Neues BGH Urteil vom Bundesgerichtshof zur Sanierung bei Wohneigentum

Neues Urteil vom Bundesgerichtshof (BGH) zur Sanierung bei Wohneigentum

Bei mehreren Wohnungseigentümern unter einem Dach kann es häufig Streit geben wenn es ums Geld geht. Ganz besonders bei anstehenden Sanierungen hat der Bundesgerichtshof (BGH) jetzt ein Urteil gefällt.

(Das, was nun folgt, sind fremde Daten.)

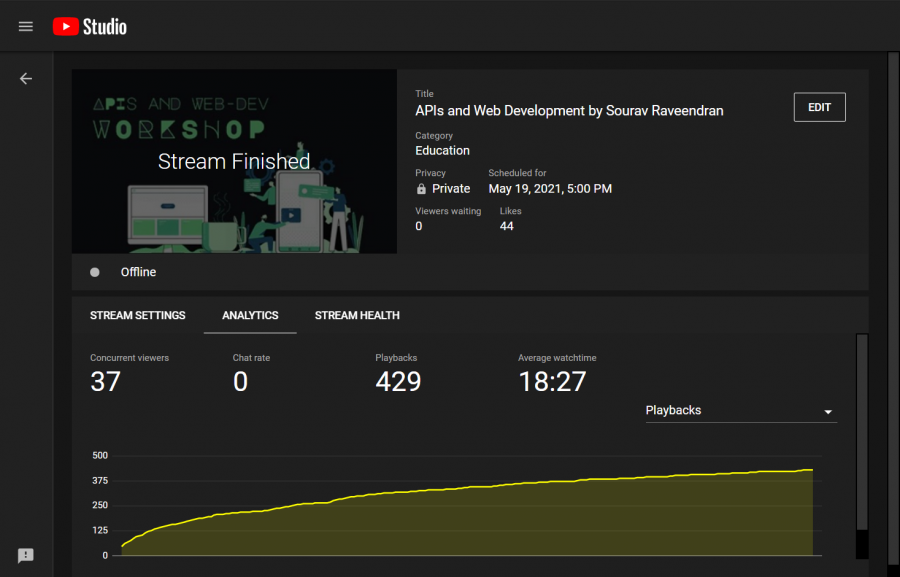
Task: Click the panel's vertical scrollbar
Action: 862,430
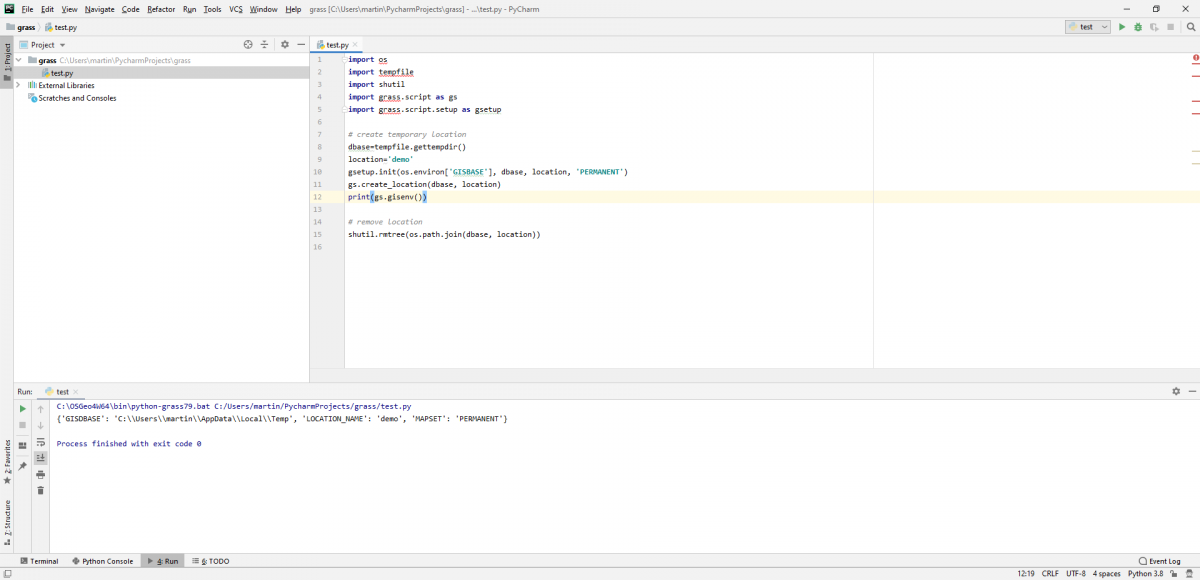Rerun test with the Run panel's green arrow
Viewport: 1200px width, 580px height.
(x=22, y=409)
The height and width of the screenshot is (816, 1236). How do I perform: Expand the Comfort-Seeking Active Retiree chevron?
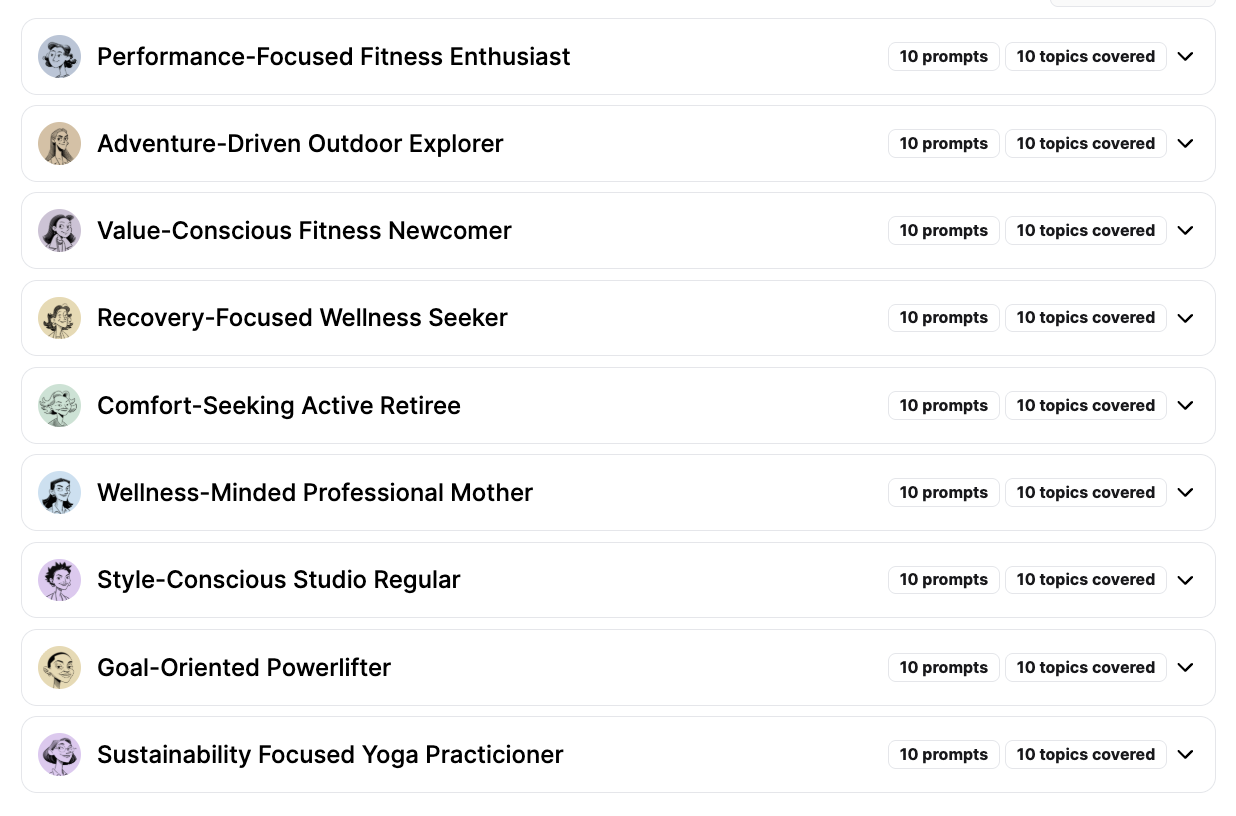point(1186,405)
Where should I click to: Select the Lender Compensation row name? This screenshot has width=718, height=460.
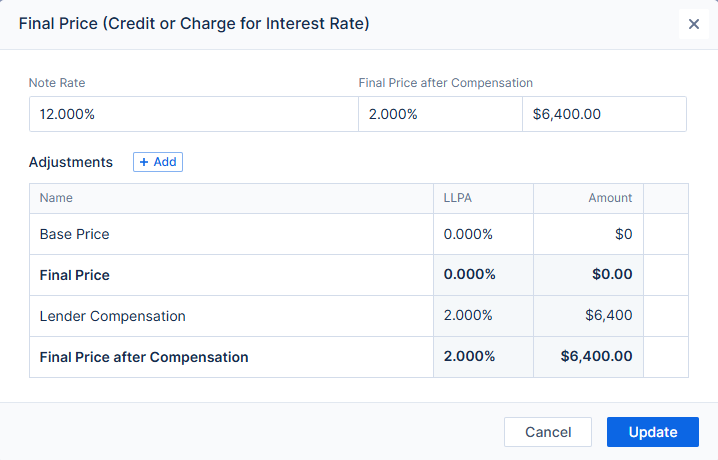point(113,316)
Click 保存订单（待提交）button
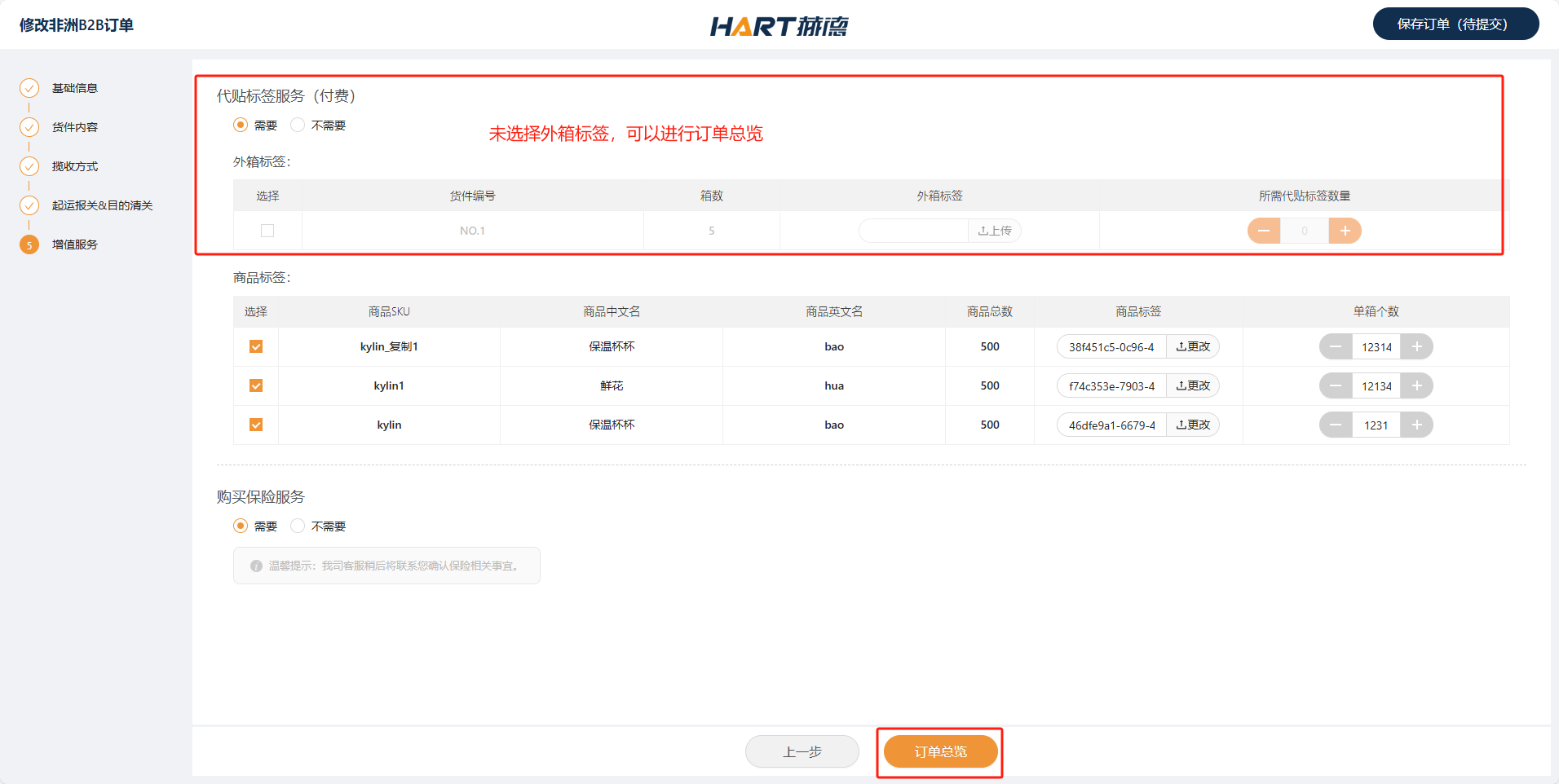This screenshot has height=784, width=1559. coord(1455,24)
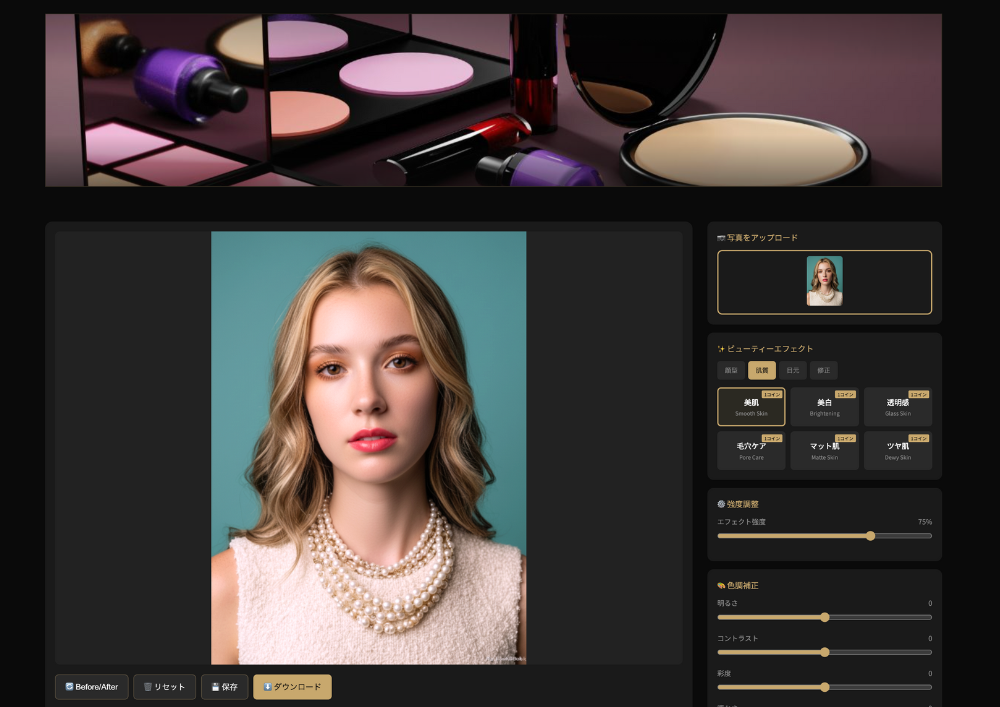Viewport: 1000px width, 707px height.
Task: Click the コントラスト contrast slider handle
Action: pyautogui.click(x=825, y=652)
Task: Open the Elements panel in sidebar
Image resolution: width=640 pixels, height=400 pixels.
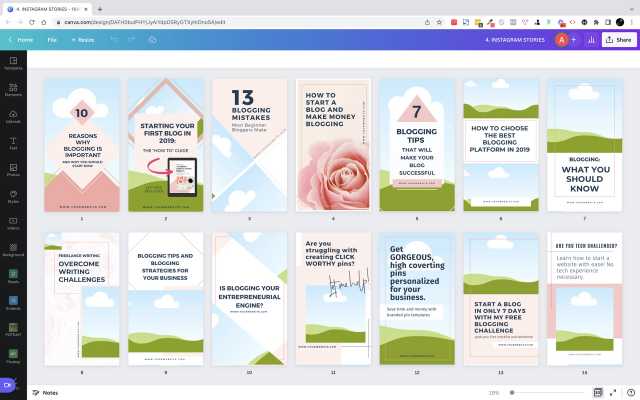Action: point(13,90)
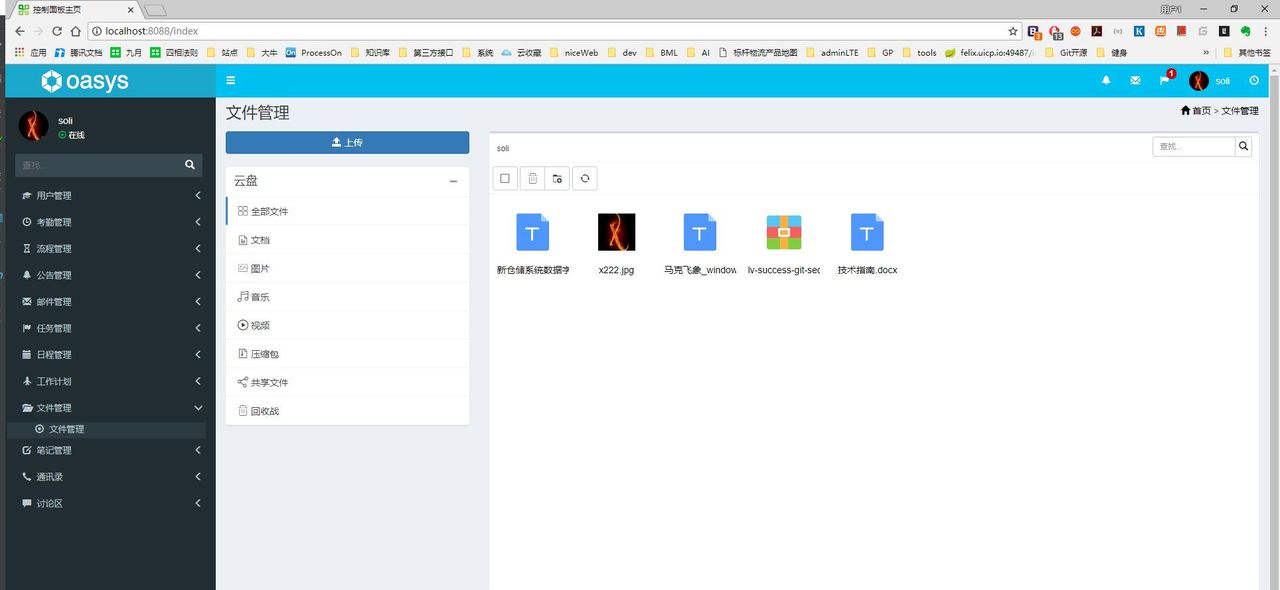Screen dimensions: 1280x590
Task: Click the new folder icon in toolbar
Action: click(x=558, y=179)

Dabei müssen wichtige Renovierungen an den gemeinschaftlichen Teilen eines Gebäudes alle Wohnungseigentümer ohne Ausnahme mittragen.

Eine Wohnungseigentümerin einer feuchten Kellerwohnung hatte geklagt, da mehrere Eigentümer sich nicht an den Kosten beteiligen wollten.

Nach dem Grundsatz „mitgehangen – mitgefangen“ müssen bei Sanierungen aber alle Wohnungseigentümer für diejenigen Teile am Gebäude bezahlen die ihnen auch gemeinsam gehören. Das sind z.B. die Außenwände eines Hauses, das Treppenhaus, Dach als auch eine Kellerwohnung.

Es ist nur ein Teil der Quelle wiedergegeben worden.